Data in this exercise -
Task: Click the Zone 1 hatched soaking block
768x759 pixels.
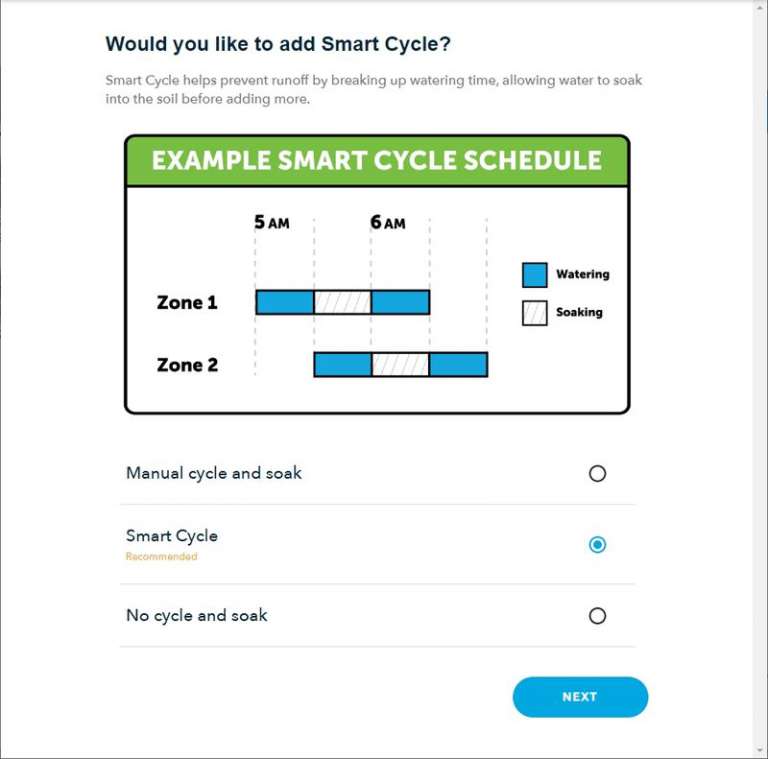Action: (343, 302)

...

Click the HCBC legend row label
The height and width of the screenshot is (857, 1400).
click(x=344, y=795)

Your objective - Update the records from the line that has "Task: Click the Zone 1 hatched soaking block" through the line that has "Action: (343, 302)" by changing "hatched" to "striped" and keeping everything else the same. Leave the pictures out of your answer.

Written answer -
Task: Click the Zone 1 striped soaking block
768x759 pixels.
Action: (343, 302)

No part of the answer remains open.